This page provides links to training opportunities, step-by-step guides, and FAQ designed to help UCSD instructors use Zoom for remote teaching.

Zoom is the video and web conferencing tool supported by EdTech Support. Zoom Pro accounts are available to all campus faculty, staff, and currently-enrolled students at ucsd.zoom.us. These accounts allow any UCSD affiliate to host meetings with up to 300 participants


Zoom Training

From EdTech Support

EdTech Support offers Zoom workshops covering the major features of Zoom meetings and specific recommendations for using Zoom for instruction at UC San Diego. Refer to our workshop calendar for available workshops and dates, or watch our previously recorded training session on Zoom Best Practices.

Recorded Session

From Zoom

Zoom trainers host free and interactive live-training webinars daily. These sessions are less than an hour, and cover subjects such as getting started with Zoom meetings, advanced meeting features, and planning and running Zoom webinars. If you are brand new to Zoom Meeting or Zoom Webinar, we highly recommend you start here.

Live Webinars

Step-by-Step Guides


The following guides describe our recommendations for using Zoom for instruction at UC San Diego.  By following these recommendations, you will be set up for secure, successful class meetings in which you can use any and all of the active learning tools Zoom has to offer, including screen share, polling, and breakout rooms. If you need to complete a task that is not covered here, please email zoom@ucsd.edu for support.


Get Started

In order to get started using your new Zoom Pro account, sign in at ucsd.zoom.us.

You may be asked to verify your email address by clicking a unique link that Zoom sends to your email address.

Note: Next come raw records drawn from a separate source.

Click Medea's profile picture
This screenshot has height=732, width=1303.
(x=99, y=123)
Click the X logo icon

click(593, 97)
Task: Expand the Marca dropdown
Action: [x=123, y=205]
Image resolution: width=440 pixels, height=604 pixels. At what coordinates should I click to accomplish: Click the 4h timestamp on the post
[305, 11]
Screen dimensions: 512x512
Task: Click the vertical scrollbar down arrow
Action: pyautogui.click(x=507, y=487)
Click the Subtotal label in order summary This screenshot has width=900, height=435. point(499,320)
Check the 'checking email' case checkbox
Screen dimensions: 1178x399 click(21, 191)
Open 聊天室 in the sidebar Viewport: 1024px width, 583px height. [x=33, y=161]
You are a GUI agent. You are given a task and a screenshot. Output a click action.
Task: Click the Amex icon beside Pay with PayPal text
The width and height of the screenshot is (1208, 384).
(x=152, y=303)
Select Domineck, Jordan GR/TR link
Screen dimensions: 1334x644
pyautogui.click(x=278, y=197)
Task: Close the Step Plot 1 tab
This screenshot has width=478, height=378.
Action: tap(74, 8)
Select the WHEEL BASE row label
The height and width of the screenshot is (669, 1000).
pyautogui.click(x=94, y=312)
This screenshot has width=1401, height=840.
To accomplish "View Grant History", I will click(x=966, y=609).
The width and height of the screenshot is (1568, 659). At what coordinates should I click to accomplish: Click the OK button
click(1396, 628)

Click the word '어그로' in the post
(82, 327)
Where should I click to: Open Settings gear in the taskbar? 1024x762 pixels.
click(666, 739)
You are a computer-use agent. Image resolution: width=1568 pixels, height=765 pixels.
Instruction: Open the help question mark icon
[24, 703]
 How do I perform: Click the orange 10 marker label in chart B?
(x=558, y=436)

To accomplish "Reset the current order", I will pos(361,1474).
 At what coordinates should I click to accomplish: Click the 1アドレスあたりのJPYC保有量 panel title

It can take a few minutes for the email to arrive after you've authorized Zoom to send the email.

If you notice that your Zoom account is tied to an email address you don't recognize, or one that you are not using in Canvas, please email zoom@ucsd.edu to have this resolved.

If you have any trouble downloading or opening the Zoom software, make sure your device meets Zoom's system requirements.

Configure Settings

The following describes settings we recommend that you update for security and ease of instructional use. To configure these settings, navigate to https://ucsd.zoom.us/profile/setting. There are a lot of settings on this page, so we recommend using Ctrl/Cmd + F to search for the setting you are interested in.

Require authentication

So that you can require students to sign in to their UCSD Zoom Pro accounts before they join a class meeting, be sure that  "Only authenticated users can join meetings" is turned on.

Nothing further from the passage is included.